Soberanía respecto al Estado y soberanía frente a la otra “gran tentación”: la coca. Para ello, la comunidad de paz ha basado su economía en el comercio justo de cacao orgánico y en los cultivos de pancoger para garantizar la soberanía alimentaria. Caminar por su territorio es ver secadoras de cacao, trilladoras de arroz o de maíz, una pequeña “fábrica” de chocolate en barra, sembrados de maíz, frutales, carpinterías, sistemas de alcantarillado construidos de forma comunitaria… Las escuelas de la comunidad de paz son también autogestionadas: al principio como reacción a la desidia estatal, ahora como proyecto educativo propio y alternativo que muestran con orgullo.
“Nosotros no le pedimos nada al Estado excepto que nos deje en paz… no necesitamos al Estado para sobrevivir”, insiste otro miembro de la comunidad.
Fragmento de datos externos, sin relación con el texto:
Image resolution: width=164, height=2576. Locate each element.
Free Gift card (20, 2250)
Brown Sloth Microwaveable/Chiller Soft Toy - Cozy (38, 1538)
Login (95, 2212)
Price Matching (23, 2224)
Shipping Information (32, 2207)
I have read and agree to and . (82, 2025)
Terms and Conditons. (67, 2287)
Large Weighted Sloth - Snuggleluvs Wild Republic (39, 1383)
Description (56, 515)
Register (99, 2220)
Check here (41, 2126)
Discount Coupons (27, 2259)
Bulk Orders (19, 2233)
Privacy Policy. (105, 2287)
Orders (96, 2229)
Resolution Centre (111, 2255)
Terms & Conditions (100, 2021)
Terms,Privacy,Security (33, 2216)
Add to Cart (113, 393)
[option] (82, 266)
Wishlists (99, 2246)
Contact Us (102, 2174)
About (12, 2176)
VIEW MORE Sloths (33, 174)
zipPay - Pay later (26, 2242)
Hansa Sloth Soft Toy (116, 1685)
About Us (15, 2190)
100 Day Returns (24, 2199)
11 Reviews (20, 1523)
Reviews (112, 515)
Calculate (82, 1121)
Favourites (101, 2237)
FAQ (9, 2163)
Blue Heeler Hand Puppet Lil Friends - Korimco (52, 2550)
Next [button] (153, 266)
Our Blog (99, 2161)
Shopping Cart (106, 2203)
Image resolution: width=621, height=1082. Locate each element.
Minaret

Pero sí necesitan que “deje de atacar a la comunidad de paz”. Camino con el joven líder y hablamos del denominado como proceso de paz. Él echa mano del sarcasmo: “Ahora que los guerrilleros que quedaban se han ido de este municipio dirán que somos un frente disidente de las FARC, ya no saben que inventar sobre nosotros”. Mientras, gestionan, una vez más, la arremetida paramilitar que aprovecha el vacío dejado por la guerrilla para terminar de “conquistar” estas veredas. “Ellos están en el cuento de la coca y pensamos nosotros que si son estratégicos no van a ir por nosotros de forma directa”. Sin embargo, los hechos dicen que las amenazas se han redoblado y que las autodenominadas como Autodefensas Gaitanistas de Colombia (AGC), tan presentes en paredes y puentes de este Urabá-laboratorio, no gustan de resistencias. Están por todos lados. De hecho, desde San Josecito se ve un terreno plantado con teka que pertenece a Dario Úsuga, alias Otoniel, el temido jefe del Clan Úsuga, el origen de la marca AGC.
El cartel que anuncia la comunidad de paz de San Josecito está inclinado por el tiempo y las puertas metálicas de acceso un poco oxidadas. Dentro, el vigor parece nuevo.
– “¿Y ahora qué esperan?”, le insisto a mi anfitrión…
– “Nada, le insisto, aquí aprendimos a no hacer planes a largo plazo… yo creo que eso es lo que nos ha mantenido vivos”.